- What you will do -
As soon as the line containing "Click the [dB] axis unit label" appears, copy it and every following line word for word until the records end.

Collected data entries
··········

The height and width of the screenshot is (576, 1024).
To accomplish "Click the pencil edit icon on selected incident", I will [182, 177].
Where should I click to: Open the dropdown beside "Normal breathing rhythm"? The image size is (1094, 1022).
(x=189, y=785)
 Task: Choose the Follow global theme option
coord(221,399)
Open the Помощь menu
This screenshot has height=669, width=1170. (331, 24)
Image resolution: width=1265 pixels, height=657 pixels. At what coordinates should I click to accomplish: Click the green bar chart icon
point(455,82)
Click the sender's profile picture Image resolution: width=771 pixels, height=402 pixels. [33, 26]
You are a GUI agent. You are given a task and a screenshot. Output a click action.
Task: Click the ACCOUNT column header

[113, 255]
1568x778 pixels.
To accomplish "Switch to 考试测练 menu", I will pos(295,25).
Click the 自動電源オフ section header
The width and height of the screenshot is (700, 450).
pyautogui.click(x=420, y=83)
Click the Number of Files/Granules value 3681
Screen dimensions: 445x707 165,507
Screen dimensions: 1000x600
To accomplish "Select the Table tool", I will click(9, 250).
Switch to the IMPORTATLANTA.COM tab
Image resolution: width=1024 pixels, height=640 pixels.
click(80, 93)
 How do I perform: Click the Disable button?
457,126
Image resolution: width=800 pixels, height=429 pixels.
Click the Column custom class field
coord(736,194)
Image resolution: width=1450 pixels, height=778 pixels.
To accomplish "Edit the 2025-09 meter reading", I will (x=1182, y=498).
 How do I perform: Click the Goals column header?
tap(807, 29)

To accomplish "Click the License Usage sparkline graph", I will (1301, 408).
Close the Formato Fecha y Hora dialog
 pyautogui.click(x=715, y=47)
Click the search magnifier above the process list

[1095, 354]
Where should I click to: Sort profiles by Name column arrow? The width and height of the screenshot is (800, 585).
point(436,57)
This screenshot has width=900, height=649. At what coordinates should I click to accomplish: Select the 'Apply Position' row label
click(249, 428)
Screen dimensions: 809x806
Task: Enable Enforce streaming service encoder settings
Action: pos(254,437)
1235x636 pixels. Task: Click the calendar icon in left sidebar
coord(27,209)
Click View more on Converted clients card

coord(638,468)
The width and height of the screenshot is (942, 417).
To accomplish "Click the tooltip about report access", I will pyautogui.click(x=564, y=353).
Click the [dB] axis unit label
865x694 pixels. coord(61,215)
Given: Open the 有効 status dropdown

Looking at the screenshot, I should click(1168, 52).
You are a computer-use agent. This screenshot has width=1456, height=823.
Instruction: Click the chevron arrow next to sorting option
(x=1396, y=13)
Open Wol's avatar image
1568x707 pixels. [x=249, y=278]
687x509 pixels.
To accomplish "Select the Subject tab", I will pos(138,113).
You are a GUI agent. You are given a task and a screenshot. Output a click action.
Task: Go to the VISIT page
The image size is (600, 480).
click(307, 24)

··········

- Result of this exercise -
Click the [dB] axis unit label
865x694 pixels. coord(61,215)
Given: Open the 有効 status dropdown

Looking at the screenshot, I should click(1168, 52).
You are a computer-use agent. This screenshot has width=1456, height=823.
Instruction: Click the chevron arrow next to sorting option
(x=1396, y=13)
Open Wol's avatar image
1568x707 pixels. [x=249, y=278]
687x509 pixels.
To accomplish "Select the Subject tab", I will pos(138,113).
You are a GUI agent. You are given a task and a screenshot. Output a click action.
Task: Go to the VISIT page
The image size is (600, 480).
click(307, 24)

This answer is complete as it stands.